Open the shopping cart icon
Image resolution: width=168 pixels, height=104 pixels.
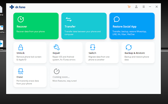[x=129, y=7]
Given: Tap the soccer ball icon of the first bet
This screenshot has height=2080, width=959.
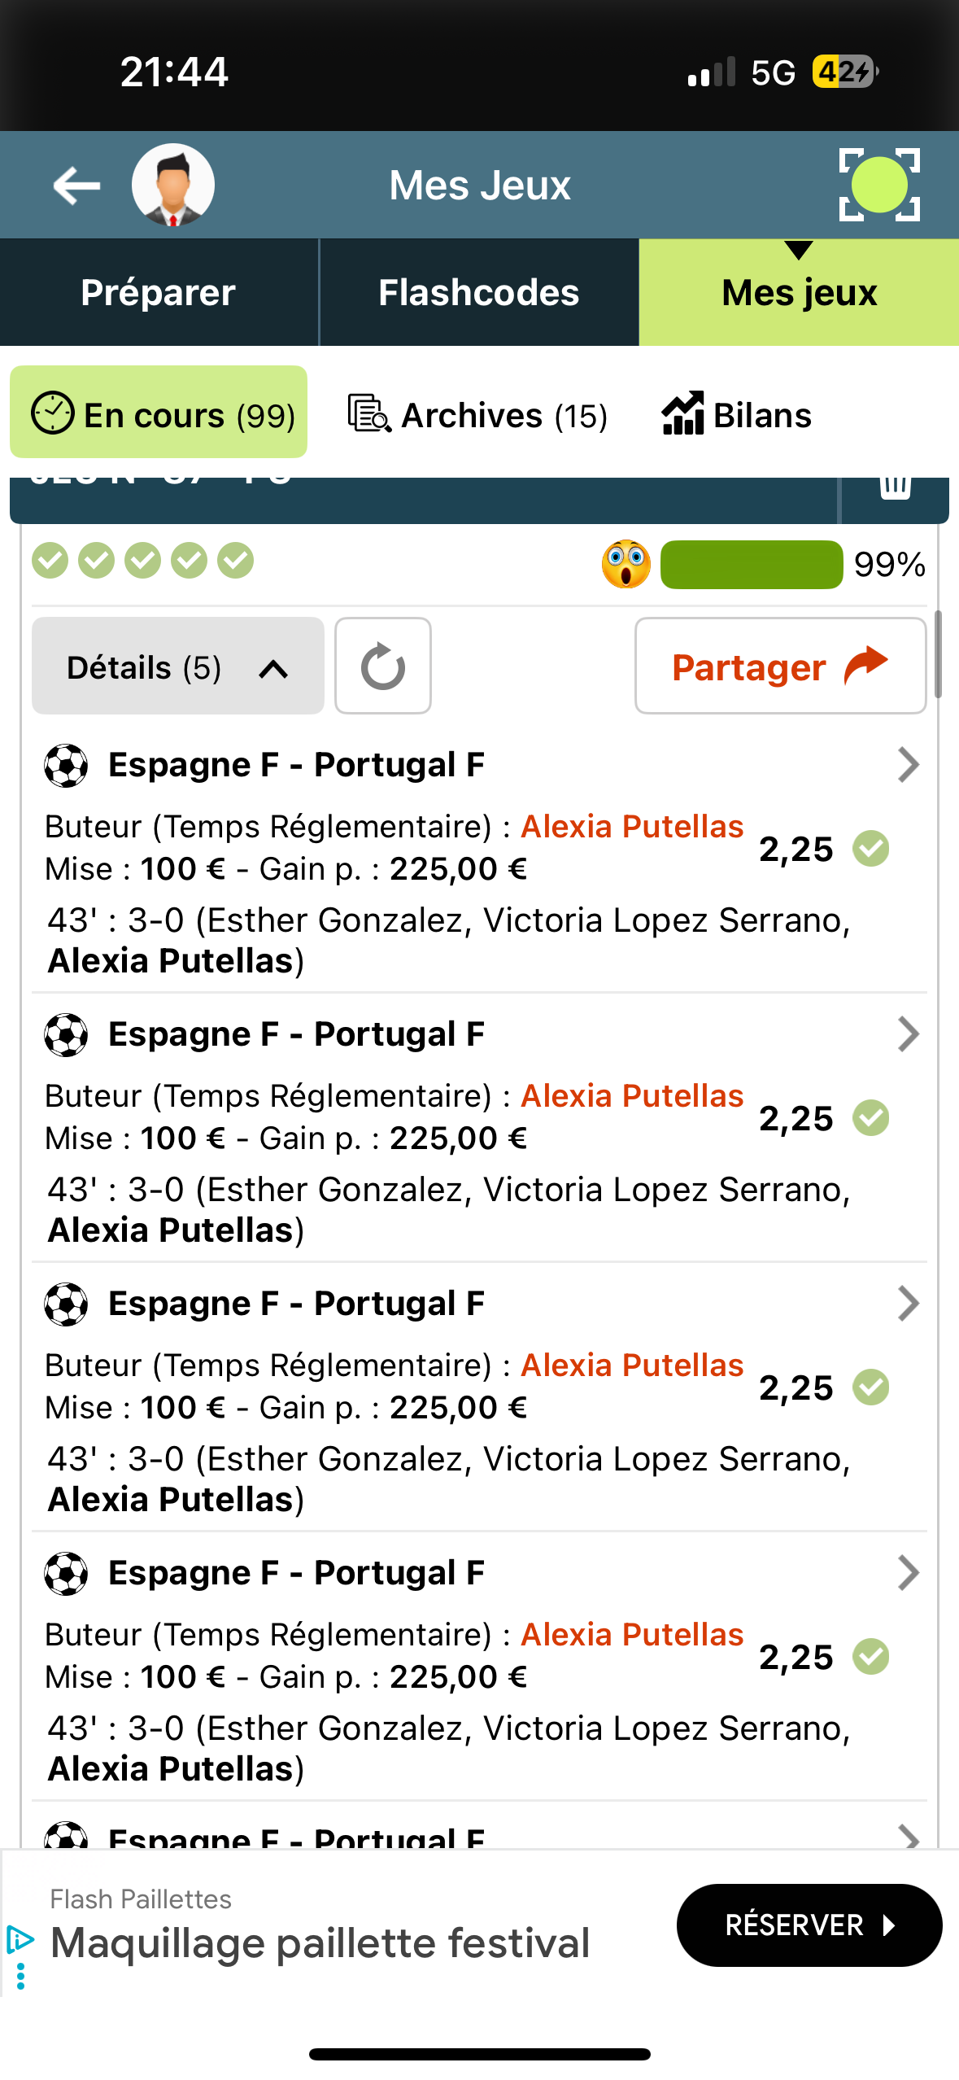Looking at the screenshot, I should (x=66, y=765).
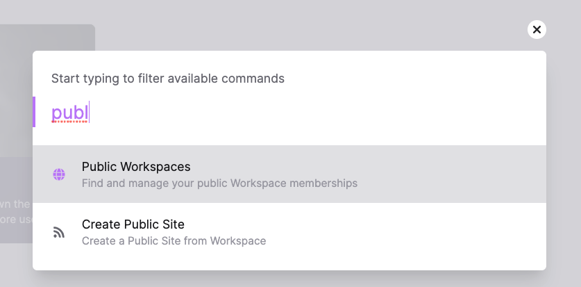Close the command palette with the X button
Viewport: 581px width, 287px height.
pos(537,29)
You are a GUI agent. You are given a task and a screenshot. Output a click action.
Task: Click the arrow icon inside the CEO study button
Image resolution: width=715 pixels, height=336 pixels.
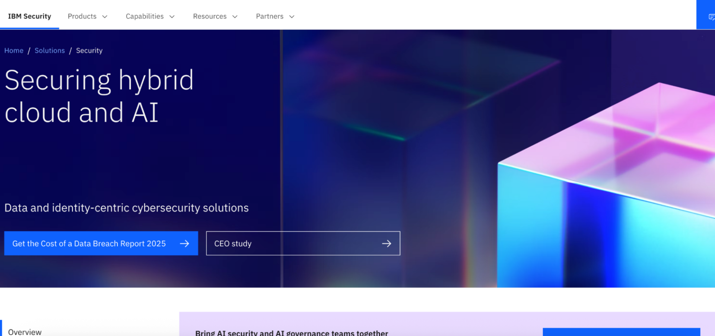(x=387, y=244)
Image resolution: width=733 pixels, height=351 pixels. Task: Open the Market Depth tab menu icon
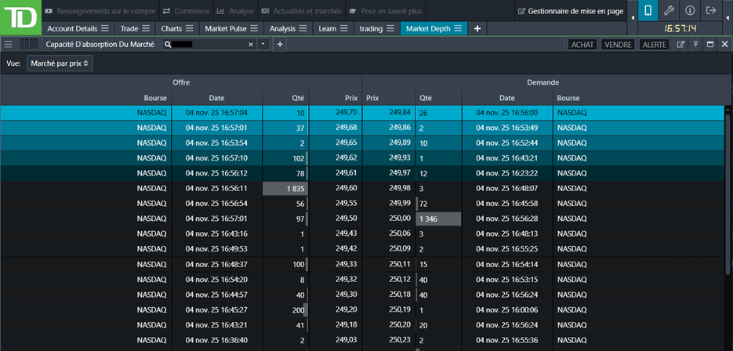[x=458, y=28]
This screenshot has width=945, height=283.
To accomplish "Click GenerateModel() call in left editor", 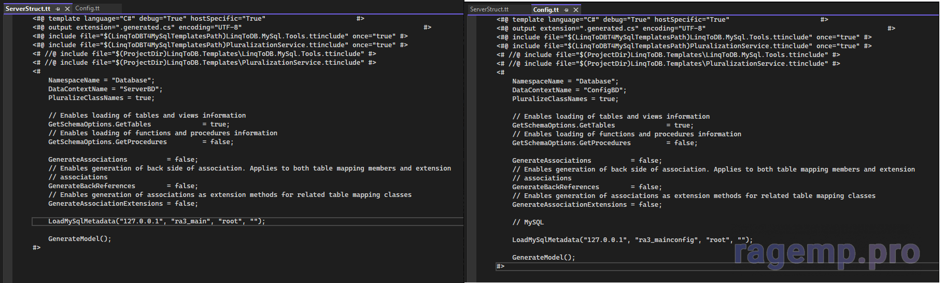I will tap(79, 239).
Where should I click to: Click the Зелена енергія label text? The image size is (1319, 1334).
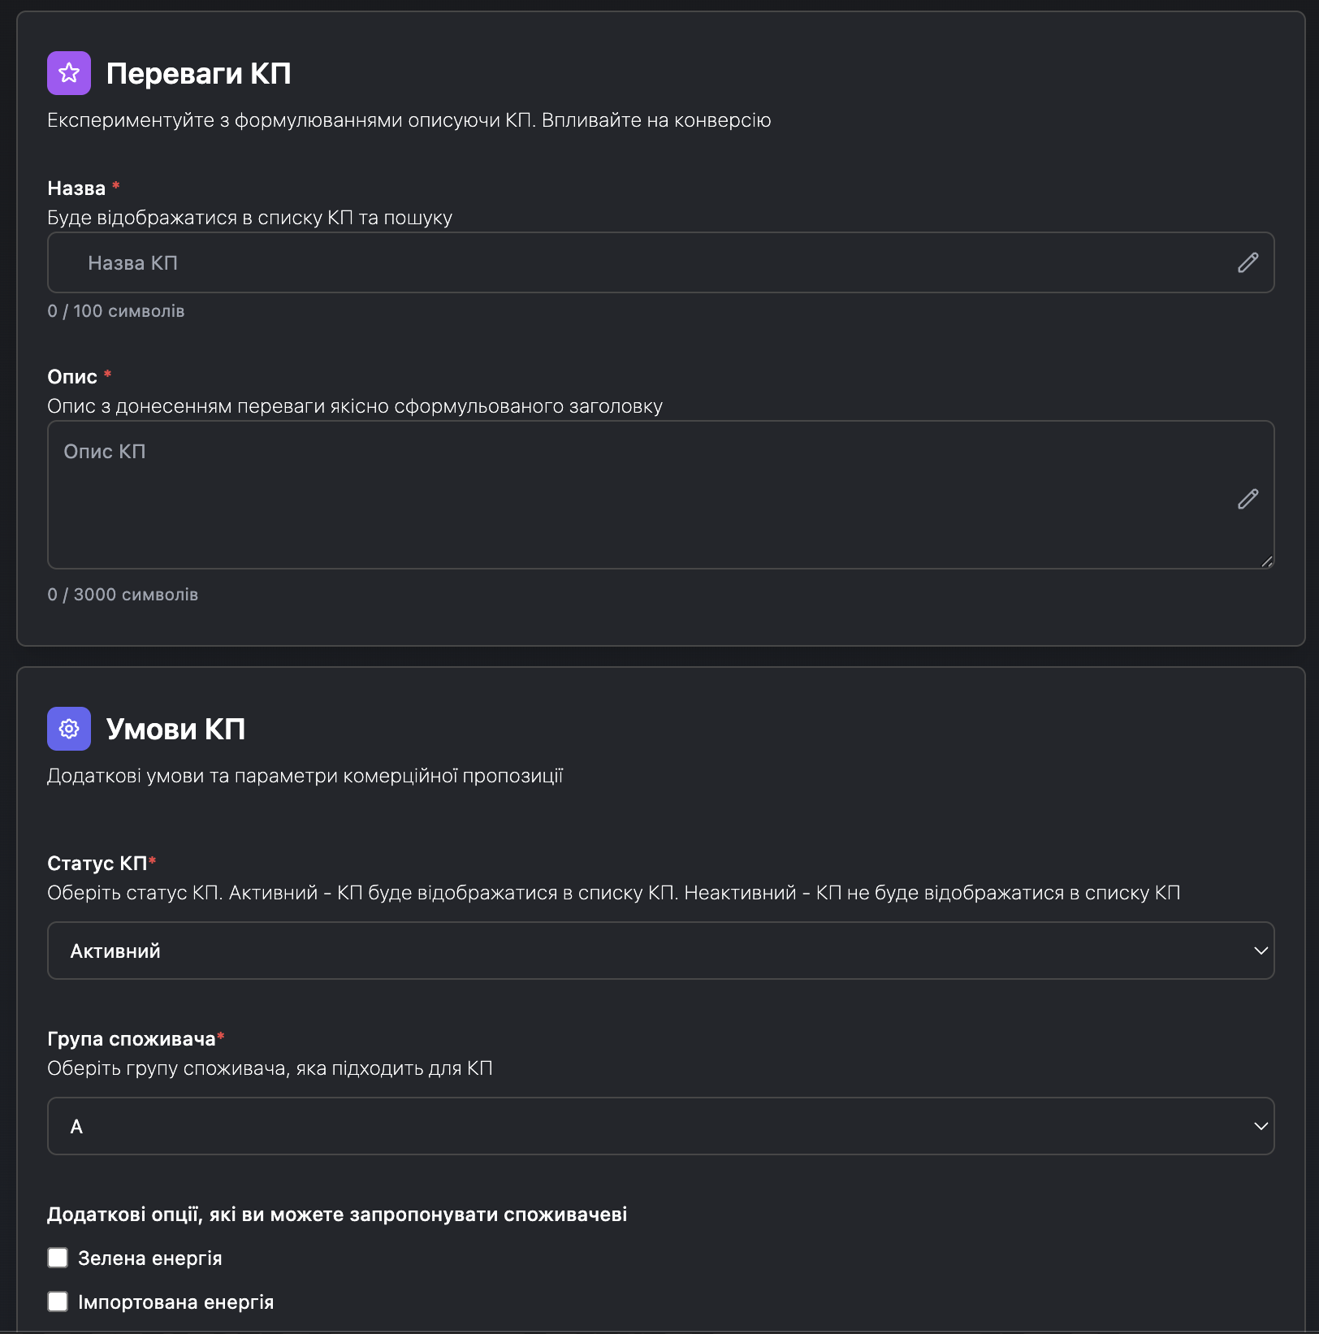149,1258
····················
- **INSTRUCTIONS FOR THE TASK**: Take the lines from the first line of the entries through the line with "Task: Click the", inclusive, and give them again exactly, minus any pictures.

- **YOUR RESPONSE**:
Open the shopping cart icon
Image resolution: width=168 pixels, height=104 pixels.
[x=129, y=7]
Given: Tap the soccer ball icon of the first bet
This screenshot has height=2080, width=959.
Looking at the screenshot, I should (x=66, y=765).
Close the command palette with the X button
Viewport: 581px width, 287px height.
pos(537,29)
You are a GUI agent. You are given a task and a screenshot. Output a click action.
Task: Click the arrow icon inside the CEO study button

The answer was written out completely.